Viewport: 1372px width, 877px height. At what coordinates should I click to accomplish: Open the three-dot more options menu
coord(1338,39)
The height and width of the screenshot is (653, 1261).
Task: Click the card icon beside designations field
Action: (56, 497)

--

** Set exercise **
Count the lines in the material above that contain the string "width", where case matters, and reply with that number alone.

** Result **
2